L’anticipazione della soglia della punibilità e la conseguente previsione di nuovi reati autonomi sono fondati, infatti, “su di una logica di normalità penale connessa a normali esigenze di prevenzione generale e di difesa sociale”, dove il paradigma essenziale diventa, la c.d. “responsabilità penale anticipata”, per la quale può essere criminalizzato, altresì, il compimento di un semplice atto preparatorio, apparentemente neutrale ma potenzialmente prodromico di crimini atroci, come quelli terroristici.

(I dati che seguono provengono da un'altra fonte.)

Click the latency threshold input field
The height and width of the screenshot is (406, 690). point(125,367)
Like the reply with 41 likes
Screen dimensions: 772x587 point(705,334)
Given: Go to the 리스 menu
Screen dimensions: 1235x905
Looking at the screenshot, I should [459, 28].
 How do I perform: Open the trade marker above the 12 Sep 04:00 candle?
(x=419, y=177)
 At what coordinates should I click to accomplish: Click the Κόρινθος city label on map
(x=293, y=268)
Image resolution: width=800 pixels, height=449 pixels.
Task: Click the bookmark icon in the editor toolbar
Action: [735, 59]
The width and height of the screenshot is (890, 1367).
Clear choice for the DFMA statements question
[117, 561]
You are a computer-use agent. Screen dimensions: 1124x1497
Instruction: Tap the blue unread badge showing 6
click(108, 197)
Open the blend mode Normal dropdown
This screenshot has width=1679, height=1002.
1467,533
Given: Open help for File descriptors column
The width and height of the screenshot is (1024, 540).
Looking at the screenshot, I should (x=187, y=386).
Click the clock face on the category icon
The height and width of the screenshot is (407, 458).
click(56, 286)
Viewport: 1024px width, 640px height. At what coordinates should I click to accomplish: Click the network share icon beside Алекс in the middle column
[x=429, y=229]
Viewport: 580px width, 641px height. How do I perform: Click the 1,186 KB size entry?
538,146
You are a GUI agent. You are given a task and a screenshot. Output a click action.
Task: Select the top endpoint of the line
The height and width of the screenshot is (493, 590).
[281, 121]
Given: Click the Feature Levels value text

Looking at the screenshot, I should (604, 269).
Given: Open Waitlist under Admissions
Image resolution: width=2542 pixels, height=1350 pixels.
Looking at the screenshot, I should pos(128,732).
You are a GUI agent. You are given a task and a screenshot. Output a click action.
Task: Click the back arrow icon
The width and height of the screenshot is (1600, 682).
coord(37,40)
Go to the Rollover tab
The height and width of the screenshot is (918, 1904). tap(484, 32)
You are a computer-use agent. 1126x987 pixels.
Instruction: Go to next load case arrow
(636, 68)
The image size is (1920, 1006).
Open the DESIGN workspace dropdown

Proprio in virtù della necessaria tutela dei beni primari (individuali e collettivi) della società, si sancisce la possibilità di un’irrinunciabile flessibilizzazione del principio di offensività, in nome di una sicurezza anticipata che sappia, quindi, tutelare adeguatamente i propri cittadini e le proprie istituzioni, sempre ovviamente nei limiti della costituzionalità e dei principi cardine di uno Stato di diritto.
Tale particolare approccio penalistico, benché criticato da gran parte della dottrina, non è assolutamente privo di una logica razionale, proprio perché: “la tutela di beni individuali o collettivi esige interventi penali preventivi, risultando di poca utilità punire il danno che si è già verificato. […] i fenomeni criminali contro beni istituzionali, qualora non bloccati sin dalla fase preparatoria o associativa, rischiano di minare le stesse istituzioni democratiche repubblicane”.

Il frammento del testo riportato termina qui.